## What you should do
How many lines below include the word "screenshot"? State that number and nothing else.
*** Opening of The input ***
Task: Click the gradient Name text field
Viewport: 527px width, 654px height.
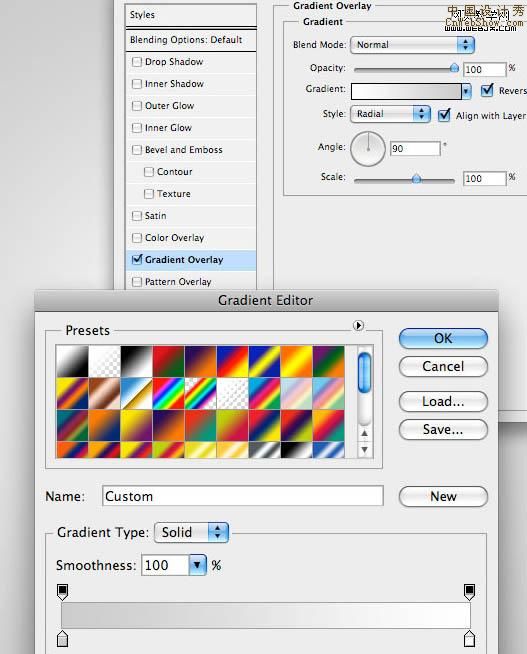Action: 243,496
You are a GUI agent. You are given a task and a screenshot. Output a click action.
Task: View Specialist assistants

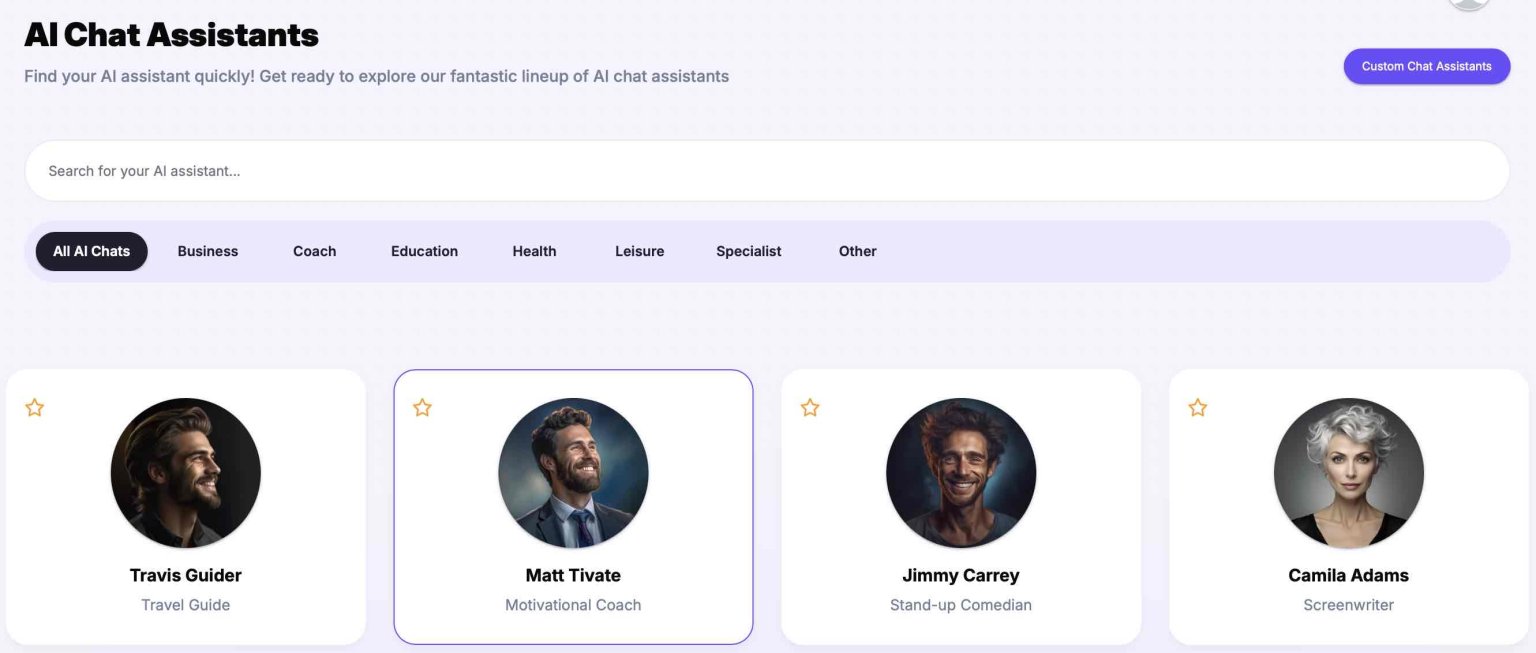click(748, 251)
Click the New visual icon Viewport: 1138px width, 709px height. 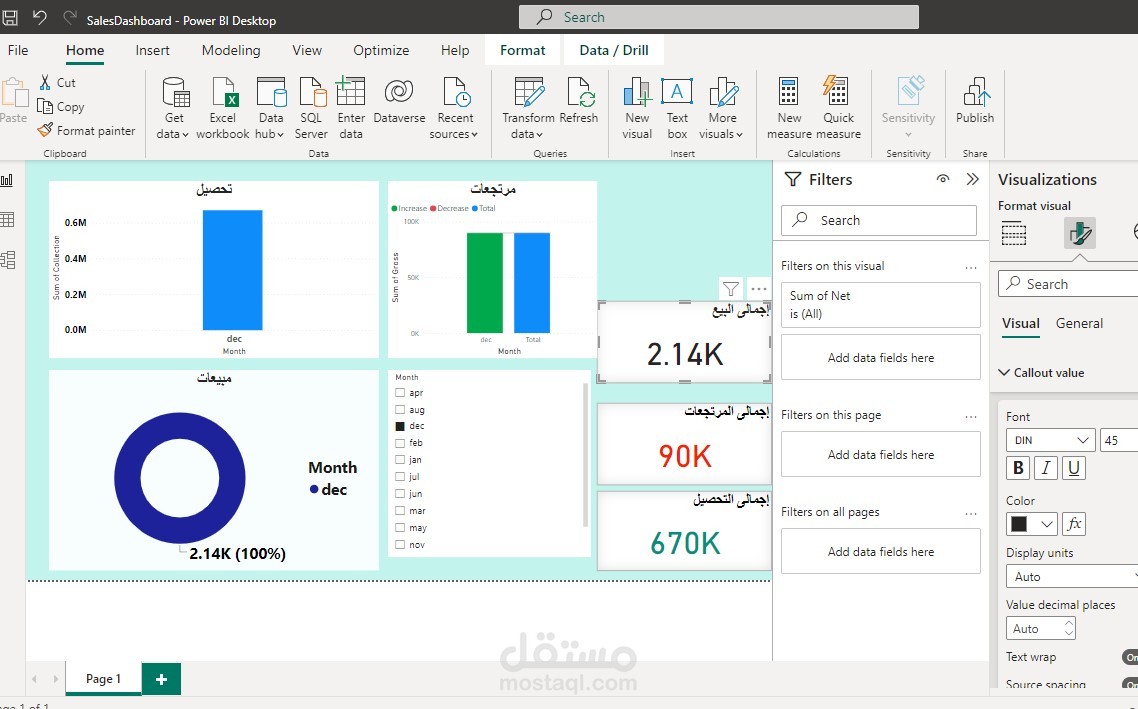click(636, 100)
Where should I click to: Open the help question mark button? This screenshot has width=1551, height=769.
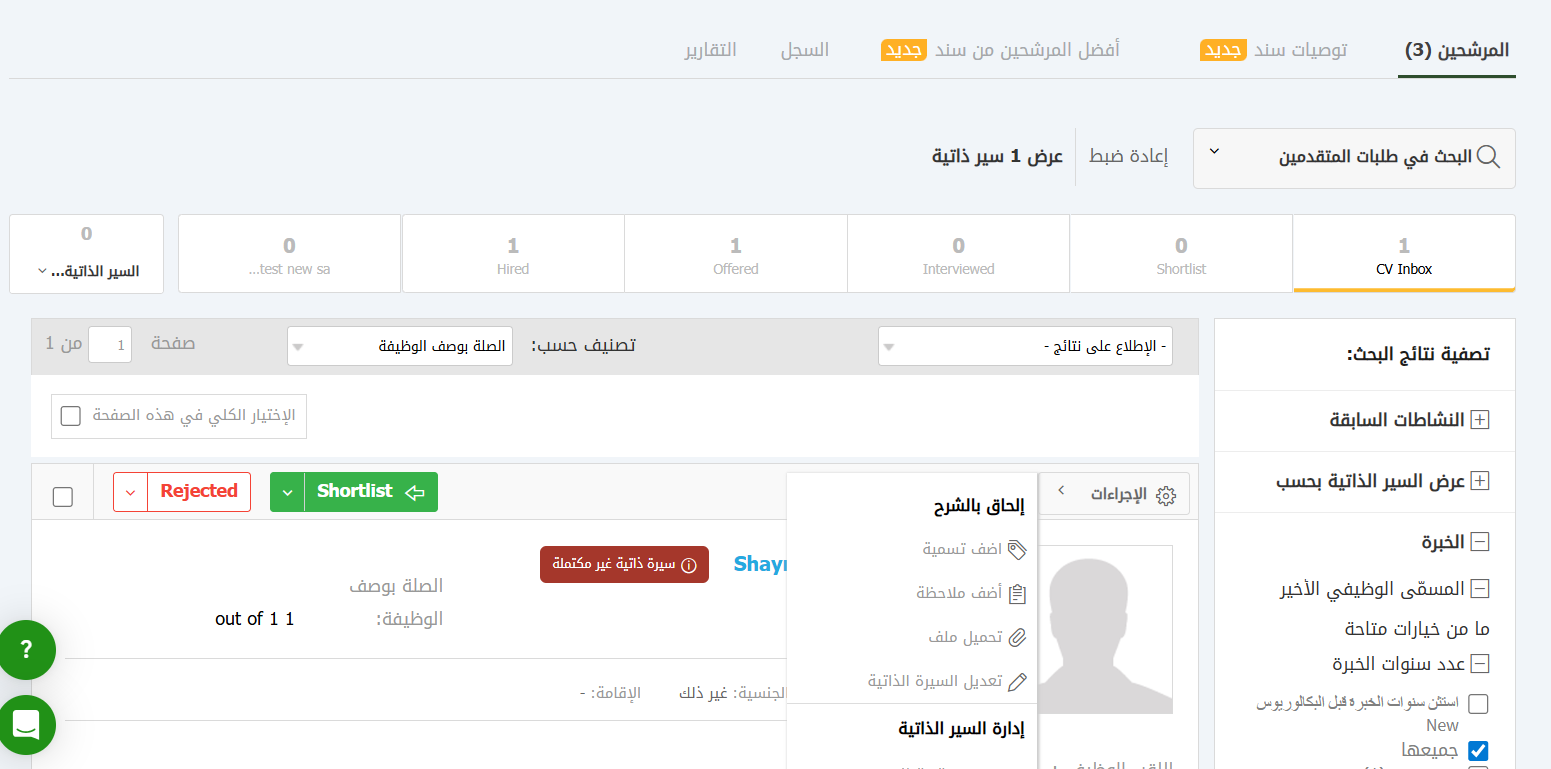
*** Close of The input ***
## Result below
2